I did post about the incredible SA yesterday and I promise, I did not know Amy worked with them.  Great minds think alike, they say.  I thought Stephanie Morgan (with whom I shall travel to Nashville next December to SEE Amy Grant & Vince Gill for their famous Christmas show at The Ryamn, YES-IN PERSON, Lord willing and the creek don’t rise) would cheer me on for supporting the SA, just like Amy Grant does.  *smile

Didn’t you love the video I shared with you yesterday?  Didn’t it just make wonderful sense about how your donations actually help people getting their lives straight?  And you don’t throw away your stuff just like we don’t throw away people and it is a win-win all around?  Isn’t that wonderful?  If you missed it, watch this really inspiring 30-seconds called “Not Wasted”:  http://www.youtube.com/watch?v=-a9g5FdudYY

But you may as well also see this preach-it-now commercial for the Salvation Army called, “Amazing Grace.”  THIS is what your donations do!  Chill-bumps, seriously.

Have you started gathering nice things you can live without to donate?  Have you???

Not Wasted

Please watch this 30-second video for me, will you?

Not wasted.

Not trashed.

Not thrown away.

Not junk.

Saved.

Saved.

Repaired.

And restored.

I am renewed.

 

When you donate used goods to the Salvation Army, you are giving the greatest gift – a second chance to those who need it most.  Donating couldn’t be easier or more urgent.  Visit www.SATruck.org for a donation center near you or call 1-800-SA-Truck for free pick-up.

When I saw this on TV a few weeks back, I was so moved at the simple message and by the good work the Salvation Army has long been doing, I went on the lookout for it so I could share it with all of you.

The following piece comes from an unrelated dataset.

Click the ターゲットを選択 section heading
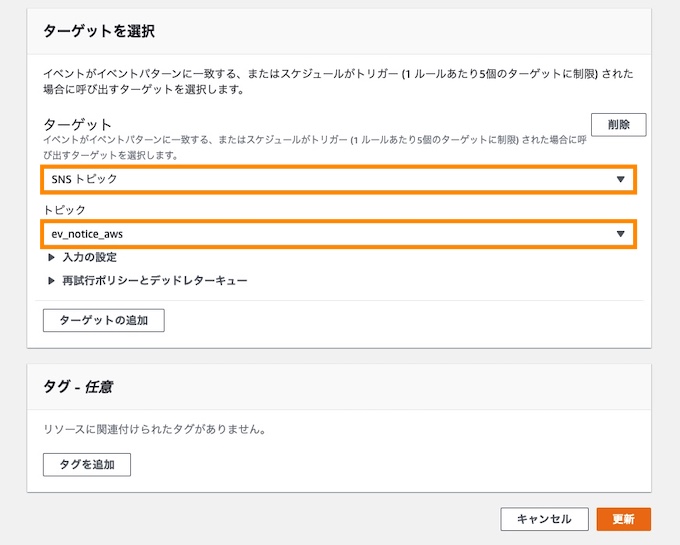Image resolution: width=680 pixels, height=545 pixels. tap(99, 31)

Thrifting is in vogue these days and everyone likes a good deal (which you can find at the Salvation Army stores), but what struck me about this ad was the reminder that when we shop at a Salvation Army, when we donate the things we no longer have need of – we are actually in real life, in real time affecting real lives, helping people who have maybe lost their way, who have been pushed aside.

But you could make a difference.  Easy.

How simple would it be, this week, to go around your house (every room and even the garage) and gather up some nice things to donate?  It appeals to my sense of not being wasteful, of giving value to something that you no longer use, but which might bless another family.  It stops wastefulness and trashing material items – at the same time it is repairing  and restoring hearts and lives and families and individuals.

What if just not throwing away things you no longer need somehow helped renew a life, a person?

Thanksgiving and Christmas, times of goodwill toward men (like the Father toward us) are a great time to not just think about doing something, but actually doing it.  Save-repair-restore-renew…we can do this.  We have more than enough!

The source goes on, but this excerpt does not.